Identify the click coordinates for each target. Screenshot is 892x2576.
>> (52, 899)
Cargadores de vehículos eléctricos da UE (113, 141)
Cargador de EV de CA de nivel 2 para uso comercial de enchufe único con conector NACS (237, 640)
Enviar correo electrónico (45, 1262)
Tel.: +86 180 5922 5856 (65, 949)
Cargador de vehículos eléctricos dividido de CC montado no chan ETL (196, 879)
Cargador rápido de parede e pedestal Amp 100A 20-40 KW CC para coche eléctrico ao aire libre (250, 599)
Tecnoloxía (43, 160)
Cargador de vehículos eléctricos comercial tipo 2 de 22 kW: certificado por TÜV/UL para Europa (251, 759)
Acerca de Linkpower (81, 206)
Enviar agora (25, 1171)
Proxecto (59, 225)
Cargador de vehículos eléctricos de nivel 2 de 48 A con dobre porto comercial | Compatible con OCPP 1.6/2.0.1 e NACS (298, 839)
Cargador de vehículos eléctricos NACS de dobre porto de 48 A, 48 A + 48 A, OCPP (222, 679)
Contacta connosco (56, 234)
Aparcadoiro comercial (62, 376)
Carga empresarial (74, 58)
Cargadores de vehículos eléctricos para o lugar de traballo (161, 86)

=======

Work to complete: Print out an identical copy of the whole listing.

Result:
Identify the click coordinates for each target. Screenshot is 892x2576.
>> (52, 899)
Cargadores de vehículos eléctricos da UE (113, 141)
Cargador de EV de CA de nivel 2 para uso comercial de enchufe único con conector NACS (237, 640)
Enviar correo electrónico (45, 1262)
Tel.: +86 180 5922 5856 (65, 949)
Cargador de vehículos eléctricos dividido de CC montado no chan ETL (196, 879)
Cargador rápido de parede e pedestal Amp 100A 20-40 KW CC para coche eléctrico ao aire libre (250, 599)
Tecnoloxía (43, 160)
Cargador de vehículos eléctricos comercial tipo 2 de 22 kW: certificado por TÜV/UL para Europa (251, 759)
Acerca de Linkpower (81, 206)
Enviar agora (25, 1171)
Proxecto (59, 225)
Cargador de vehículos eléctricos de nivel 2 de 48 A con dobre porto comercial | Compatible con OCPP 1.6/2.0.1 e NACS (298, 839)
Cargador de vehículos eléctricos NACS de dobre porto de 48 A, 48 A + 48 A, OCPP (222, 679)
Contacta connosco (56, 234)
Aparcadoiro comercial (62, 376)
Carga empresarial (74, 58)
Cargadores de vehículos eléctricos para o lugar de traballo (161, 86)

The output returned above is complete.